On October 4, 1957, Americans were stunned when they learned--in no uncertain terms-- that the U.S. had been one-upped by the Soviet Union. The Russians had lofted the first earth-orbiting satellite, Sputnik 1.

Forty years later, Sputnik does not seem like much as spacecraft go. A shiny aluminum sphere barely bigger than a basketball and weighing just 184 pounds, Sputnik was too small to be visible but its spent third stage booster, tumbling along behind, could be seen from the ground. And Sputnik's taunting beeps as it blazed over the U.S. every 96 minutes at an astonishing speed of 17,000 miles per hour made its presence painfully obvious.

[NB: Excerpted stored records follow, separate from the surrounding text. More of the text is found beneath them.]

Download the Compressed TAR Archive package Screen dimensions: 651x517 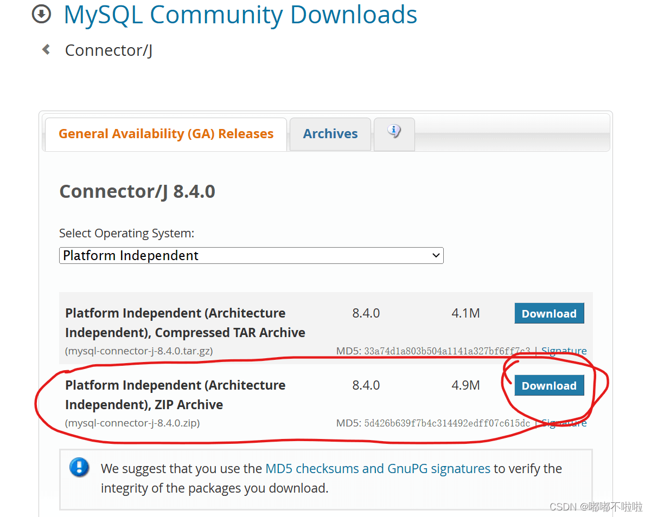tap(549, 313)
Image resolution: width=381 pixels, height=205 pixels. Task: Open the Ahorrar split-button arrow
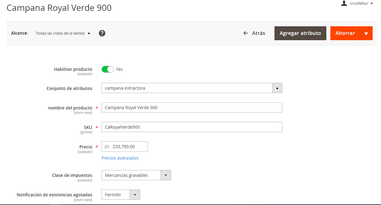coord(366,33)
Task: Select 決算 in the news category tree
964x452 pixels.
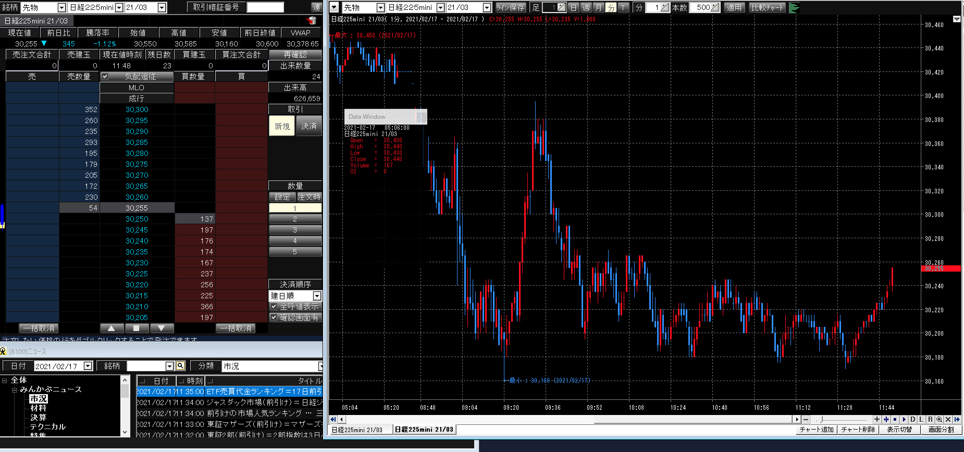Action: point(38,417)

Claire Booth Luce, then a member of Congress and wife of the publisher of Time magazine, termed Sputnik a "raspberry" from Russia.

Sputnik had a brief life in space, determining the density of the upper atmosphere as part of the International Geophysical Year (IGY), an international scientific collaboration to study Earth. Its radio transmitters, which were sending signals to Earth, went silent after 21 days. Sputnik's orbit decayed, and it burned up in the atmosphere on January 4, 1958--92 days after its launch.

But coming at the height of the cold war and less than a year after Soviet Premier Nikita Khrushchev told Western diplomats, "We will bury you," the tiny satellite had a powerful political and symbolic significance. It chilled the military, who were awed at the apparent power of the Soviet ICBM rocket that pushed it into orbit and ushered in both the space race, culminating in the Apollo moon missions of the 1960s, and the space age.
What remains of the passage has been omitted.